*Text shown*.
With its unique history this little island of Egmont Key had its moments throughout US history, named after John Perceval the second Earl of Egmont and member of the Irish House of Commons in 1763 it has seen ships from the Spanish conquistadors to nuclear subs pass by its shores on their way to Tampa Bay.
As commercial shipping increased in the 1830's many ships ran aground on sandbars around the island so on March 3rd 1847 Congress authorized the funds necessary to construct a lighthouse it was completed a year later in May 1848 and was known to be the only lighthouse that was between St. Marks and Key West.
In 1848 the Great Hurricane struck with flooding tides 15 feet above normal washing over the island and damaging the light, in 1852 another storm struck causing additional damage and prompting Congress to appropriate additional funding to rebuild both the lighthouse and light keepers residence.
Then in 1858 following the third Seminole War the Army used it to detain Seminole prisoners for their transportation to the Arkansas Territory, later that year the newly reconstructed 87 foot high lighthouse with its Argard kerosene lamp and fixed Fresnel lens had the assurance to withstand any storm.
Years following at the beginning of the Civil War the confederacy occupied the island, knowing they could not defend it from the Union forces they evacuated the island taking with them the Fresnel from the lighthouse tower, a most likely strategic move to slow down Union Navel forces. The Union navy then occupied the island setting up their Gulf Coast blockade of the Confederacy, once set up the Union troops raided Tampa in the unsuccessful search of the missing lens.
At the end of the Civil War the lighthouse was returned to its normal operation with its new resident, assistant and their families who resided on the island from 1866 -1898.

*Data excerpts*.
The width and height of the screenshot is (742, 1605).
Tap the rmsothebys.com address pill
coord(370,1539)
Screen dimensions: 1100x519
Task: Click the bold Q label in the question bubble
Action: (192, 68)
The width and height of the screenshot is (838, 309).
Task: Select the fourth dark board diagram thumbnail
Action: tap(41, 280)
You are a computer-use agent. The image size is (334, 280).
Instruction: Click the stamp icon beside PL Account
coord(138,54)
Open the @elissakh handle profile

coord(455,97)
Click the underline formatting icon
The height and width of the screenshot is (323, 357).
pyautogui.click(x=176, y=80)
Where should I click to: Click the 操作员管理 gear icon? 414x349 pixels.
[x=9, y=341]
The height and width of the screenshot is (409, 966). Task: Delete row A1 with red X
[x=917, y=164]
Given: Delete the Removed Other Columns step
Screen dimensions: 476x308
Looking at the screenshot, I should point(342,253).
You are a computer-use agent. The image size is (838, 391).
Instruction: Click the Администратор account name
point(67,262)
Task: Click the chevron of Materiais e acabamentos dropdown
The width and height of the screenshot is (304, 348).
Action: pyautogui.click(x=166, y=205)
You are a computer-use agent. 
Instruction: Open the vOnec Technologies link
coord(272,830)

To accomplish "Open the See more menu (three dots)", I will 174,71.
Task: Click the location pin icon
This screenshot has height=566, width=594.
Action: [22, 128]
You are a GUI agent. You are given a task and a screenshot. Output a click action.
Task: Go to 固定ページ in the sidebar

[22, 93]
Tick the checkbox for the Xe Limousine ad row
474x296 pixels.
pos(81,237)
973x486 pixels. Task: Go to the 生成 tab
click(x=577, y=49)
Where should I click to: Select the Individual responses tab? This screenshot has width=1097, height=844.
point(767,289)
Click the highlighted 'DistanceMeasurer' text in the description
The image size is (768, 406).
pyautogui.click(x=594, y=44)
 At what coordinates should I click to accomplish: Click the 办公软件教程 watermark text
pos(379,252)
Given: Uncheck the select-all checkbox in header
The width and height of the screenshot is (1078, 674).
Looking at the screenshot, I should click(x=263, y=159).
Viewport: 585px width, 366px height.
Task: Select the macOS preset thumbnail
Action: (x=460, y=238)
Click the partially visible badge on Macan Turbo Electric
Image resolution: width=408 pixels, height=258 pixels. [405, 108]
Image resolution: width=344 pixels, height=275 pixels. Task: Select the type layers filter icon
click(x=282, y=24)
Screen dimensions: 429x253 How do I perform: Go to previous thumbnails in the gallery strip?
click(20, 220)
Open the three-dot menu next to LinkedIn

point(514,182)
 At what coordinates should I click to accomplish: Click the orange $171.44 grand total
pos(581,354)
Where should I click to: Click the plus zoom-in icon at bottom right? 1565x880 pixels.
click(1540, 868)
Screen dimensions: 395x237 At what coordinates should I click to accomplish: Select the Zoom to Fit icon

*Study questions*.
(1) Answer these from the Egmont Key history:
(a) On what date did Congress authorize the funds to build the lighthouse?
(b) How tall was the lighthouse rebuilt in 1858?
(c) What did the Confederates take from the lighthouse tower when they evacuated the island?
(2) Go on with the Egmont Key history from its last sentence.
The records are from a different source than the Egmont Key history.

*Answers to the exercise*.
(1)
(a) March 3rd 1847
(b) 87 feet
(c) The Fresnel lens

(2)
With the Spanish-American war imminent Fort Dade was to be created on the island in 1898, in 1906 with its completion of now a small city of 300 people, it had its own electricity, phones, jail, hospital, movie theater, bowling alley, railroad and 5 Artillery Batteries (one which is shown in my photo), in 1923 it was deactivated from service.
In 1926 the island was used by the Tampa Bay Pilots Association which used it for their operation to help guide ships through the channel and into the Tampa ports.
The lighthouse and its service was transferred to the U.S. Coast Guard in 1939 who maintained the lighthouse and the radio guidance system. In 1974 the island was then designated a National Wildlife Refuge managed by the U.S. Fish and Wildlife Service which later had limited staffing and was unable to protect the land from the growing visitor population, later when the lighthouse was automated and the Coast guard reassigned the Florida Park Service began operations in part of a co-management agreement between them and the U.S. Fish and Wildlife service in 1984.
A great place to visit if you are in the Tampa Bay area and have access to a boat.